▸ Material supplied

|---|

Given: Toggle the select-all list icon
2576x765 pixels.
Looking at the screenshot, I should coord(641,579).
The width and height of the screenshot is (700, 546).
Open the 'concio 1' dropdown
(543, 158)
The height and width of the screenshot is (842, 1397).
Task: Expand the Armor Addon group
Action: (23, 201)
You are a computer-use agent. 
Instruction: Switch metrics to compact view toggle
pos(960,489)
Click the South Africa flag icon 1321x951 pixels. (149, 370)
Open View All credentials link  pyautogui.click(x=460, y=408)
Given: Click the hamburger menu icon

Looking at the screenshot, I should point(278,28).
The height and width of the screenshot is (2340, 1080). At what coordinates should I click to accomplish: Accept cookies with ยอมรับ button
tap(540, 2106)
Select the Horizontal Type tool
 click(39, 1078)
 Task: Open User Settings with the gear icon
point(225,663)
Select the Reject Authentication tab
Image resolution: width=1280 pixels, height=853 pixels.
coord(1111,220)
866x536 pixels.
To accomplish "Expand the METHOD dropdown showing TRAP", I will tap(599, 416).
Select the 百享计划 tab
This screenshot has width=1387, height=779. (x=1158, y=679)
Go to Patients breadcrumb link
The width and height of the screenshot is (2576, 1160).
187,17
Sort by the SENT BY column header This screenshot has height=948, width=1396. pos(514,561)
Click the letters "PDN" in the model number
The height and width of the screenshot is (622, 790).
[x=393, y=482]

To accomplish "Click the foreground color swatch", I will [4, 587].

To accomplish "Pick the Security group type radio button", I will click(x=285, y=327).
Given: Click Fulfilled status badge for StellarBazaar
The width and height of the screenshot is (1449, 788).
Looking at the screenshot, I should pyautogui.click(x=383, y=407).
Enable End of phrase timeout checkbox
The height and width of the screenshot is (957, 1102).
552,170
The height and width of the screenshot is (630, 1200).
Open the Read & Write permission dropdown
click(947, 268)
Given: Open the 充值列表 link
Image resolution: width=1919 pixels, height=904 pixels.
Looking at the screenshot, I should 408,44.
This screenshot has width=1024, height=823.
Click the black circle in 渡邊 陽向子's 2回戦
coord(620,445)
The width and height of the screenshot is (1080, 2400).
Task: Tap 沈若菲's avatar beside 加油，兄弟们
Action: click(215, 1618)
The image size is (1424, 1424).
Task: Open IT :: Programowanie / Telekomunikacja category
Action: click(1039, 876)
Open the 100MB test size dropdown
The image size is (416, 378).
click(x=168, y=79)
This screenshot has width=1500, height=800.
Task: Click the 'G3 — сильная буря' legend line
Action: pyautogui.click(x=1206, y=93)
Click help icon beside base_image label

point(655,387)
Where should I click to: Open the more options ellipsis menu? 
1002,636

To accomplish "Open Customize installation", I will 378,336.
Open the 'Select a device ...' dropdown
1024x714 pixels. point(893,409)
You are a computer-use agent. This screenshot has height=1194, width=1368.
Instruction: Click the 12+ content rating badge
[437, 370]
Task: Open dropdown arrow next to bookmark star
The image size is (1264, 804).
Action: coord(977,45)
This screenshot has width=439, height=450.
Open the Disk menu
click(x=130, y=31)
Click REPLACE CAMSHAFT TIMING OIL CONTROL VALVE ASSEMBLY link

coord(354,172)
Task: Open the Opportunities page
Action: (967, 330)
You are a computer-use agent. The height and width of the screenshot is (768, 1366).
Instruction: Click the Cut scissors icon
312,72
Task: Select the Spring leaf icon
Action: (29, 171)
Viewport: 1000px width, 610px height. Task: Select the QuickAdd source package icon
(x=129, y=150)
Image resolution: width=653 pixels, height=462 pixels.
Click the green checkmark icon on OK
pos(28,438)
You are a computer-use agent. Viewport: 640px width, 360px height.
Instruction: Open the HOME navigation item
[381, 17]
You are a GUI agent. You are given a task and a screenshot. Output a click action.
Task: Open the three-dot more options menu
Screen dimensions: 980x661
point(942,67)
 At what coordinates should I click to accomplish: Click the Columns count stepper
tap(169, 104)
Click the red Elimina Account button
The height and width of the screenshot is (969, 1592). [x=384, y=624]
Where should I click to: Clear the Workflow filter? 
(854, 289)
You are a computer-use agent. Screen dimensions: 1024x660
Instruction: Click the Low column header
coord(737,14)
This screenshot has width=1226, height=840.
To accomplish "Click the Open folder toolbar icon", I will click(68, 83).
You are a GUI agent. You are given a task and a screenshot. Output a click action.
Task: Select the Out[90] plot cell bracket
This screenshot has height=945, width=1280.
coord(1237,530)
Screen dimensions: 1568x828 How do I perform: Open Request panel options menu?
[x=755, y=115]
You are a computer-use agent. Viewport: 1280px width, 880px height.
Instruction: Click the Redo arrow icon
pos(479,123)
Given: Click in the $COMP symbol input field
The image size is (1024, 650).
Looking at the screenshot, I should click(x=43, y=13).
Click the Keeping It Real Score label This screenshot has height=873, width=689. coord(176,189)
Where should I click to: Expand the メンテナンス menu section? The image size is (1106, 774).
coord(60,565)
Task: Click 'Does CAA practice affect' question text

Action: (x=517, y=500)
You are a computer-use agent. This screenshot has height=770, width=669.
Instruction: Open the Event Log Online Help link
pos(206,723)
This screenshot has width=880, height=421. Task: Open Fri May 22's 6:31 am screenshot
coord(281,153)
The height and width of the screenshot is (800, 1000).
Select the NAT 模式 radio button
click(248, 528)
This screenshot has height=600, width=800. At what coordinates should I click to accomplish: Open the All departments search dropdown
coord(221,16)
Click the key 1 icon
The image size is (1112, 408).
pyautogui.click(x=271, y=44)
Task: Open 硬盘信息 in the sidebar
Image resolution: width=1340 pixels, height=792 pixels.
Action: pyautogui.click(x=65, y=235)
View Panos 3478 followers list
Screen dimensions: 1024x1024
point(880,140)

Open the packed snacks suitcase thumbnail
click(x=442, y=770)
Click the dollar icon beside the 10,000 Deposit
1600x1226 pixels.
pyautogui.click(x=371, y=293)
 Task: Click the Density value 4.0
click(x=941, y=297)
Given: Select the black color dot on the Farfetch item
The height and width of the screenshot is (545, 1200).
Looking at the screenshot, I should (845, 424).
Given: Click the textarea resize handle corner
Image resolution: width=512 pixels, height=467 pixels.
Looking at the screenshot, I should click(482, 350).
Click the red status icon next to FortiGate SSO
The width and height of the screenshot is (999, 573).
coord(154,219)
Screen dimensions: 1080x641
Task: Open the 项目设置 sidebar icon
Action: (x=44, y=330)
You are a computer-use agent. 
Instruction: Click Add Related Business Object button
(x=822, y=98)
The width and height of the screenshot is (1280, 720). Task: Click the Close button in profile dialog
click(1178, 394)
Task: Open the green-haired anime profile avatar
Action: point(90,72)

|---|

▸ The task
Copy every line of the data where "color" is found.

▸ Exercise answer
To accomplish "Click the foreground color swatch", I will [4, 587].
Given: Select the black color dot on the Farfetch item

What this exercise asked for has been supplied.